Complexation of Benzothiazole by N, N-Donor With Metal Chelators Acts as Drug Targets: Synthesis, Characterization, Quantum Chemical Calculation and Drug Binding Simulation Studies
摘要
The core objective of the current context is the designing and synthesizing of novel thiazole derivatives of Schiff base metal complexes [Cu(II), Co(II), Ni(II) and Zn(II)] has been synthesized and characterized by various physicochemical and spectroscopic techniques. DNA binding with CT DNA and antimicrobial screening emphasize the higher activity exhibited by these complexes which has a highly conjugative planar ligand, 2-amino-6-methylbenzothiazole in its natural environment that binds through groove mode of binding. The synthesized complexes showed significant antibacterial activity against a few gram + ve and gram − ve organisms when compared with the standard antibiotic Ciprofloxacin.
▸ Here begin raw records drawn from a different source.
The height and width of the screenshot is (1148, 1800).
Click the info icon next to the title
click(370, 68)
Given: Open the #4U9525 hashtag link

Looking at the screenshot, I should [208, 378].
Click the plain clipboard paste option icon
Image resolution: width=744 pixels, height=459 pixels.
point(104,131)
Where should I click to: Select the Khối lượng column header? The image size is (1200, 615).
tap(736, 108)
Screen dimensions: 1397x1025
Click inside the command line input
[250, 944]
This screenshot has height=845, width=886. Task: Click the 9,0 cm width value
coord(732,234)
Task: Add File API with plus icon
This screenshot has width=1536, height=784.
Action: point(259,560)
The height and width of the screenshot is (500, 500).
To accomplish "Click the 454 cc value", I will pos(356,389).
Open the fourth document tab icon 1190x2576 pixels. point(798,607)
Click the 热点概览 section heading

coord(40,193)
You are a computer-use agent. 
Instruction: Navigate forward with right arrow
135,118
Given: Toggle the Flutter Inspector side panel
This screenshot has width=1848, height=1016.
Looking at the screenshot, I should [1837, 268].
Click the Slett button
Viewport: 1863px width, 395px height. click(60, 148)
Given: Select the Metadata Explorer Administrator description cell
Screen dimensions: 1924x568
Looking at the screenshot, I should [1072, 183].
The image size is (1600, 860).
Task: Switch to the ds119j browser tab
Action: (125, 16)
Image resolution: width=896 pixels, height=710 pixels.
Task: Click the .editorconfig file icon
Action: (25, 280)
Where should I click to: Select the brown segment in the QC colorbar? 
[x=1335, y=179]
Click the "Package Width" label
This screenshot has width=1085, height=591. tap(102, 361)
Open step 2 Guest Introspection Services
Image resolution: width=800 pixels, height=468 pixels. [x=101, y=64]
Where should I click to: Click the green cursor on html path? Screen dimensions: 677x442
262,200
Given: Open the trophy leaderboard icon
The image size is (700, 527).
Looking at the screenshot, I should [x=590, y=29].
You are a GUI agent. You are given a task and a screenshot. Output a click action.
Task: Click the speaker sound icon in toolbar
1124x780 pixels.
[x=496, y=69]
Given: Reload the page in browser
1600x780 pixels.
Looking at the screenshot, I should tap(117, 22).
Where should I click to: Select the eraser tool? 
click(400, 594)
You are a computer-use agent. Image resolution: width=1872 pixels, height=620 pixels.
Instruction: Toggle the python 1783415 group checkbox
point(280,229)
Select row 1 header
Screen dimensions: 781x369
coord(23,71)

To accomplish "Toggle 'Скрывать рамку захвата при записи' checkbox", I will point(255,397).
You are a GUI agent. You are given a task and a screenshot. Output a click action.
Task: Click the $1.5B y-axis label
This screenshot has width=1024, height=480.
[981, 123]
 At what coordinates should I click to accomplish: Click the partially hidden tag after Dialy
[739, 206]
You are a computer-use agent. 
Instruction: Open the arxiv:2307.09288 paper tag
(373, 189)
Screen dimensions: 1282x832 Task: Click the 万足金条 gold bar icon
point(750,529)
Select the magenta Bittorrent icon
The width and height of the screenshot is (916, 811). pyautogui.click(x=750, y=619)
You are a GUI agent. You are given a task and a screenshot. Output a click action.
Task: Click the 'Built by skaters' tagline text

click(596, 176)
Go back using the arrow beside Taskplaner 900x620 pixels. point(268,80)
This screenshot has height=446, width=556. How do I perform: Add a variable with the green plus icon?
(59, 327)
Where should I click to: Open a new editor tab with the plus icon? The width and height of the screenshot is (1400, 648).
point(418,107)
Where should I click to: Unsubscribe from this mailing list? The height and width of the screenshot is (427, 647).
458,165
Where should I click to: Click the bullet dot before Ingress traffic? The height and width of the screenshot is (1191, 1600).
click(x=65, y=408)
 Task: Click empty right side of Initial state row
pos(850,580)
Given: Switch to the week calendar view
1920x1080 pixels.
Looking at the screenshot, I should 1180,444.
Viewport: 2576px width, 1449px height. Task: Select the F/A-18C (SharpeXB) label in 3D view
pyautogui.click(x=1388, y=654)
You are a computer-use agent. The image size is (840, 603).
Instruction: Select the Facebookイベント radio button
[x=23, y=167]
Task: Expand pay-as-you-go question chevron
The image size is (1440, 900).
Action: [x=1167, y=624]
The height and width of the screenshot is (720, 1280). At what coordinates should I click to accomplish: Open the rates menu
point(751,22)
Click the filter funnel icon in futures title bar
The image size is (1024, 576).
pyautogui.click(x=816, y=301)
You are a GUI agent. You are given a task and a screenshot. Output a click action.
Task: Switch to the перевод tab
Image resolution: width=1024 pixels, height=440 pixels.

All the complexes showed good free radical scavenging activity which is comparable to that of Vitamin C and BHT (Butylated hydroxytoluene) used as Standard. The results were indicated that Cu(II) complex could be responsible for the potential contender eliciting antioxidant activity. It can be attributed to the combined effect of the substituents and thiazole structural core present in the ligands. The Cu(II) complex was the most effective, displaying the lowest IC50 values against Caco-2 cancer cell lines, though it was still less potent than the reference drug, Doxorubicin. Computational studies using Gaussian 09 W software provided insights into the optimized molecular structures and biological accessibility of these compounds. Additionally, drug-likeness and pharmacokinetic properties were screened using the SWISS ADME online platform, evaluating the compounds for their potential as drug candidates. The results showed Cu(II) and Co(II) compounds had absolute specificity for these organisms, which implied a good application prospect in pharmaceutical probes.